Exercise input
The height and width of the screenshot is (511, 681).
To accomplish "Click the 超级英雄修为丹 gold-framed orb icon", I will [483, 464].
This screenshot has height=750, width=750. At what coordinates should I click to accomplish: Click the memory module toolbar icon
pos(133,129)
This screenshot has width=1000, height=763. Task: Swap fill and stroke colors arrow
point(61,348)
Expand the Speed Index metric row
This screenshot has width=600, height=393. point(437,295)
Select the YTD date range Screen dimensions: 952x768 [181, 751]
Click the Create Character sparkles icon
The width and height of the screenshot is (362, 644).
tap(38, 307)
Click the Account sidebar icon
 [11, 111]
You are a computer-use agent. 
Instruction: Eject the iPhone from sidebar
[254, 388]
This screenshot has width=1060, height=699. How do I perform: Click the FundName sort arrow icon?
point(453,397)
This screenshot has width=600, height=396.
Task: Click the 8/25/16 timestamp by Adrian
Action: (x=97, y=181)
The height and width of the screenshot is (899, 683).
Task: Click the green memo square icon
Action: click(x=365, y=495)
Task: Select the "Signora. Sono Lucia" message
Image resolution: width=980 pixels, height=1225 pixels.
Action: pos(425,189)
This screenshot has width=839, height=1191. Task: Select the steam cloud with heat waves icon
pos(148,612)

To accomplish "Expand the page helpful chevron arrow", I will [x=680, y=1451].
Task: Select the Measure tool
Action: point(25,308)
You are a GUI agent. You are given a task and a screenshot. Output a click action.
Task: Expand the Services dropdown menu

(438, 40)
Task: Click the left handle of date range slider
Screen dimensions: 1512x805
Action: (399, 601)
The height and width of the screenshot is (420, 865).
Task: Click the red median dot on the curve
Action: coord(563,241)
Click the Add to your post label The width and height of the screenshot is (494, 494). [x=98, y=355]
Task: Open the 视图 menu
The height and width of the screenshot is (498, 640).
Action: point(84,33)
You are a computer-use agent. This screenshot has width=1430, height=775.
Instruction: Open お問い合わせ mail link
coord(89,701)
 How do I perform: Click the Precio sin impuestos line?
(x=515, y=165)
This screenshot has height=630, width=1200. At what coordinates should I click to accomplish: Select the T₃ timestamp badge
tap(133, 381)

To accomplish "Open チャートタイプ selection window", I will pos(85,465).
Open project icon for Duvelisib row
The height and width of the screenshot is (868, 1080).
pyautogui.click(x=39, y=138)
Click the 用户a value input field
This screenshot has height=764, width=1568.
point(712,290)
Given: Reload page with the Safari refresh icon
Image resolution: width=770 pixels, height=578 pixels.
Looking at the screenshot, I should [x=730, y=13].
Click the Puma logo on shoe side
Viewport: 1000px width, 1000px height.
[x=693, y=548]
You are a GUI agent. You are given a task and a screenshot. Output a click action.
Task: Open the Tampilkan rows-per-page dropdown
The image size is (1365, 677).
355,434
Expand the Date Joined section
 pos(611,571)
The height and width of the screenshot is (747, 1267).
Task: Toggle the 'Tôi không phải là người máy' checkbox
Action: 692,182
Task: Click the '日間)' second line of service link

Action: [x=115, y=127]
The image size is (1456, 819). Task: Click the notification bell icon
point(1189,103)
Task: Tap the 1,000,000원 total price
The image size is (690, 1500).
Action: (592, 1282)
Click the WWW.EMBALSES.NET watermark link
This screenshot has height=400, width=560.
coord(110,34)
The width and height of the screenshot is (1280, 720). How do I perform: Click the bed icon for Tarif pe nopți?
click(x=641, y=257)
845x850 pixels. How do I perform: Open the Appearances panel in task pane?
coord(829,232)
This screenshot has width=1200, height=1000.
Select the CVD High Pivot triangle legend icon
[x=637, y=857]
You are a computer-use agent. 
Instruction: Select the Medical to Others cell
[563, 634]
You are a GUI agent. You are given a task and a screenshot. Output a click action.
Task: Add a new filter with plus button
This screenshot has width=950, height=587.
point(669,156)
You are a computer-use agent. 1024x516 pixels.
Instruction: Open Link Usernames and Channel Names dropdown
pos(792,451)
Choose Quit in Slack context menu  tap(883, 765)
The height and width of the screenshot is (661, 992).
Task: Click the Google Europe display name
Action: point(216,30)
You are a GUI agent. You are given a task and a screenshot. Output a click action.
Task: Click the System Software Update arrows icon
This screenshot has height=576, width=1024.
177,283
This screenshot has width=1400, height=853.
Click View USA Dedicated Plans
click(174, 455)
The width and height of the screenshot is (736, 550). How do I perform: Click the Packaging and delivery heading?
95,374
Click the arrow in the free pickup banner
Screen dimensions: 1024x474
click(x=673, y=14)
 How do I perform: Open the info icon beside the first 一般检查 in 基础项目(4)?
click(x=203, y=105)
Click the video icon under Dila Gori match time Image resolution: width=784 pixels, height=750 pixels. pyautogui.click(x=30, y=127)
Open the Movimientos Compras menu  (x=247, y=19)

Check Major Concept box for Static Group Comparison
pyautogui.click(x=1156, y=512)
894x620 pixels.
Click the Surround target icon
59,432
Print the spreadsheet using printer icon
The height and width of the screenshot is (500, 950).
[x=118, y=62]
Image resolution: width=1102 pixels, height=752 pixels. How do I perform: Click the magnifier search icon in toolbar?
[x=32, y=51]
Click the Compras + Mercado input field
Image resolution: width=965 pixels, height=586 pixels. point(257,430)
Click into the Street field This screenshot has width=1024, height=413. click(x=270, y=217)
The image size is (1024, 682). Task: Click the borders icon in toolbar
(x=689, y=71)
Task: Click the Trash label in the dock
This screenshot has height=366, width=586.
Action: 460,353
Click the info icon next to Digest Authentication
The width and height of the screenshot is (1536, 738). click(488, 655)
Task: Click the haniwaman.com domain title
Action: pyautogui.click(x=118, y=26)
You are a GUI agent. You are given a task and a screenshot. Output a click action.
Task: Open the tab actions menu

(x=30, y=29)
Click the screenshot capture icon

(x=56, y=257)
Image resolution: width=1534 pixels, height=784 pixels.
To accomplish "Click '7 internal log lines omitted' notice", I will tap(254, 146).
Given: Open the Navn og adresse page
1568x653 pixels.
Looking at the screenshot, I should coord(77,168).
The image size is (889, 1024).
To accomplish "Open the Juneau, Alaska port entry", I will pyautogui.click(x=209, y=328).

Exercise description
Every record above should be copied exactly.

Task response
The height and width of the screenshot is (511, 681).
To accomplish "Click the 超级英雄修为丹 gold-framed orb icon", I will [483, 464].
This screenshot has height=750, width=750. At what coordinates should I click to accomplish: Click the memory module toolbar icon
pos(133,129)
This screenshot has width=1000, height=763. Task: Swap fill and stroke colors arrow
point(61,348)
Expand the Speed Index metric row
This screenshot has width=600, height=393. point(437,295)
Select the YTD date range Screen dimensions: 952x768 [181, 751]
Click the Create Character sparkles icon
The width and height of the screenshot is (362, 644).
tap(38, 307)
Click the Account sidebar icon
 [11, 111]
You are a computer-use agent. 
Instruction: Eject the iPhone from sidebar
[254, 388]
This screenshot has width=1060, height=699. How do I perform: Click the FundName sort arrow icon?
point(453,397)
This screenshot has width=600, height=396.
Task: Click the 8/25/16 timestamp by Adrian
Action: (x=97, y=181)
The height and width of the screenshot is (899, 683).
Task: Click the green memo square icon
Action: click(x=365, y=495)
Task: Select the "Signora. Sono Lucia" message
Image resolution: width=980 pixels, height=1225 pixels.
Action: pos(425,189)
This screenshot has width=839, height=1191. Task: Select the steam cloud with heat waves icon
pos(148,612)

To accomplish "Expand the page helpful chevron arrow", I will [x=680, y=1451].
Task: Select the Measure tool
Action: point(25,308)
You are a GUI agent. You are given a task and a screenshot. Output a click action.
Task: Expand the Services dropdown menu

(438, 40)
Task: Click the left handle of date range slider
Screen dimensions: 1512x805
Action: (399, 601)
The height and width of the screenshot is (420, 865).
Task: Click the red median dot on the curve
Action: coord(563,241)
Click the Add to your post label The width and height of the screenshot is (494, 494). [x=98, y=355]
Task: Open the 视图 menu
The height and width of the screenshot is (498, 640).
Action: point(84,33)
You are a computer-use agent. This screenshot has width=1430, height=775.
Instruction: Open お問い合わせ mail link
coord(89,701)
 How do I perform: Click the Precio sin impuestos line?
(x=515, y=165)
This screenshot has height=630, width=1200. At what coordinates should I click to accomplish: Select the T₃ timestamp badge
tap(133, 381)

To accomplish "Open チャートタイプ selection window", I will pos(85,465).
Open project icon for Duvelisib row
The height and width of the screenshot is (868, 1080).
pyautogui.click(x=39, y=138)
Click the 用户a value input field
This screenshot has height=764, width=1568.
point(712,290)
Given: Reload page with the Safari refresh icon
Image resolution: width=770 pixels, height=578 pixels.
Looking at the screenshot, I should [x=730, y=13].
Click the Puma logo on shoe side
Viewport: 1000px width, 1000px height.
[x=693, y=548]
You are a GUI agent. You are given a task and a screenshot. Output a click action.
Task: Open the Tampilkan rows-per-page dropdown
The image size is (1365, 677).
355,434
Expand the Date Joined section
 pos(611,571)
The height and width of the screenshot is (747, 1267).
Task: Toggle the 'Tôi không phải là người máy' checkbox
Action: 692,182
Task: Click the '日間)' second line of service link

Action: [x=115, y=127]
The image size is (1456, 819). Task: Click the notification bell icon
point(1189,103)
Task: Tap the 1,000,000원 total price
The image size is (690, 1500).
Action: (592, 1282)
Click the WWW.EMBALSES.NET watermark link
This screenshot has height=400, width=560.
coord(110,34)
The width and height of the screenshot is (1280, 720). How do I perform: Click the bed icon for Tarif pe nopți?
click(x=641, y=257)
845x850 pixels. How do I perform: Open the Appearances panel in task pane?
coord(829,232)
This screenshot has width=1200, height=1000.
Select the CVD High Pivot triangle legend icon
[x=637, y=857]
You are a computer-use agent. 
Instruction: Select the Medical to Others cell
[563, 634]
You are a GUI agent. You are given a task and a screenshot. Output a click action.
Task: Add a new filter with plus button
This screenshot has width=950, height=587.
point(669,156)
You are a computer-use agent. 1024x516 pixels.
Instruction: Open Link Usernames and Channel Names dropdown
pos(792,451)
Choose Quit in Slack context menu  tap(883, 765)
The height and width of the screenshot is (661, 992).
Task: Click the Google Europe display name
Action: point(216,30)
You are a GUI agent. You are given a task and a screenshot. Output a click action.
Task: Click the System Software Update arrows icon
This screenshot has height=576, width=1024.
177,283
This screenshot has width=1400, height=853.
Click View USA Dedicated Plans
click(174, 455)
The width and height of the screenshot is (736, 550). How do I perform: Click the Packaging and delivery heading?
95,374
Click the arrow in the free pickup banner
Screen dimensions: 1024x474
click(x=673, y=14)
 How do I perform: Open the info icon beside the first 一般检查 in 基础项目(4)?
click(x=203, y=105)
Click the video icon under Dila Gori match time Image resolution: width=784 pixels, height=750 pixels. pyautogui.click(x=30, y=127)
Open the Movimientos Compras menu  (x=247, y=19)

Check Major Concept box for Static Group Comparison
pyautogui.click(x=1156, y=512)
894x620 pixels.
Click the Surround target icon
59,432
Print the spreadsheet using printer icon
The height and width of the screenshot is (500, 950).
[x=118, y=62]
Image resolution: width=1102 pixels, height=752 pixels. How do I perform: Click the magnifier search icon in toolbar?
[x=32, y=51]
Click the Compras + Mercado input field
Image resolution: width=965 pixels, height=586 pixels. point(257,430)
Click into the Street field This screenshot has width=1024, height=413. click(x=270, y=217)
The image size is (1024, 682). Task: Click the borders icon in toolbar
(x=689, y=71)
Task: Click the Trash label in the dock
This screenshot has height=366, width=586.
Action: 460,353
Click the info icon next to Digest Authentication
The width and height of the screenshot is (1536, 738). click(488, 655)
Task: Click the haniwaman.com domain title
Action: pyautogui.click(x=118, y=26)
You are a GUI agent. You are given a task and a screenshot. Output a click action.
Task: Open the tab actions menu

(x=30, y=29)
Click the screenshot capture icon

(x=56, y=257)
Image resolution: width=1534 pixels, height=784 pixels.
To accomplish "Click '7 internal log lines omitted' notice", I will tap(254, 146).
Given: Open the Navn og adresse page
1568x653 pixels.
Looking at the screenshot, I should coord(77,168).
The image size is (889, 1024).
To accomplish "Open the Juneau, Alaska port entry", I will pyautogui.click(x=209, y=328).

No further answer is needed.